**EXTRAIT**
# # #

Merci beaucoup Ann Harding pour ce portrait de Lillian Gish (et certaines des photos sont superbes :wink: ).

J'aime beaucoup Lillian Gish également, et je suis sûre que si j'avais la possibilité de voir davantage de ses films, elle pourrait sans hésiter faire partie de mes actrices préférées.
J'ai dù la découvrir dans La nuit du chasseur sans savoir qui elle était, puis j'ai lu un peu par hasard son autobiographie que j'avais trouvé très intéressante et agréable à lire. Sinon les autres films que j'ai vu avec elle sont : Le vent de la plaine, A travers l'orage (où en effet la scène sur la rivière gelée est :shock: ) et La lettre rouge. J'adorerai voir Le vent sinon.

En tout cas c'était vraiment une femme étonnante. D'une apparence hyper fragile comme on le constate sur les photos, elle avait en réalité une constitution de fer (la preuve elle avait presque 100 ans à sa mort). Dans son livre elle raconte qu'elle était souvent très malade dans sa jeunesse, elle a eu la typhoïde ou la grippe espagnole en 1918, et pourtant elle a tenu le coup.

# # #

**LISTING FOURNI**
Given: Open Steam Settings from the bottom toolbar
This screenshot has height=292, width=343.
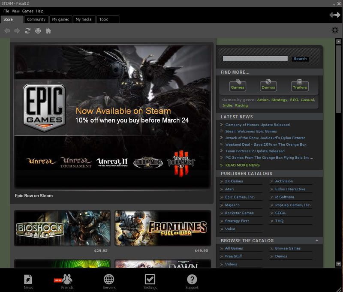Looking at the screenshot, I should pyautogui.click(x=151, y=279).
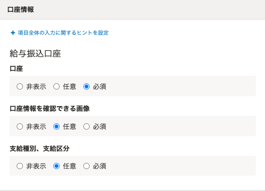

# # #

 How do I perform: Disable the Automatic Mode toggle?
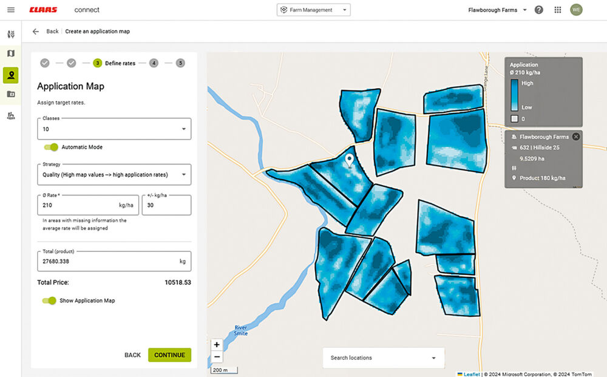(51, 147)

# # #

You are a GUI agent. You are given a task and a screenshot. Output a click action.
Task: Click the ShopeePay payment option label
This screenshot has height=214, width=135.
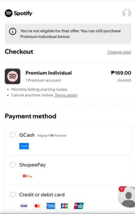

# # #

**CONSIGNES**
a – Pour chacune des affirmations suivantes, indiquez si elle est conforme à l'extrait sur Lillian Gish en répondant par oui ou par non, et citez à l'identique les mots de l'extrait qui tranchent. (i) L'autobiographie de Lillian Gish est jugée ennuyeuse dans l'extrait. (ii) La personne qui écrit a déjà vu le film Le vent. (iii) Lillian Gish avait plus de 100 ans à sa mort.
b – D'après l'extrait sur Lillian Gish, qu'est-ce qui justifie l'idée qu'elle avait en réalité une constitution de fer malgré son apparence fragile ? Répondez en une à trois phrases.
Le listing est un matériau indépendant de l'extrait.

**RÉPONSES**
a –
(i) Non : « que j'avais trouvé très intéressante et agréable à lire ».
(ii) Non : « J'adorerai voir Le vent sinon. »
(iii) Non : « elle avait presque 100 ans à sa mort ».

b – La preuve avancée est qu'elle avait presque 100 ans à sa mort. Son livre raconte aussi qu'elle était souvent très malade dans sa jeunesse et qu'elle a eu la typhoïde ou la grippe espagnole en 1918, mais elle a pourtant tenu le coup.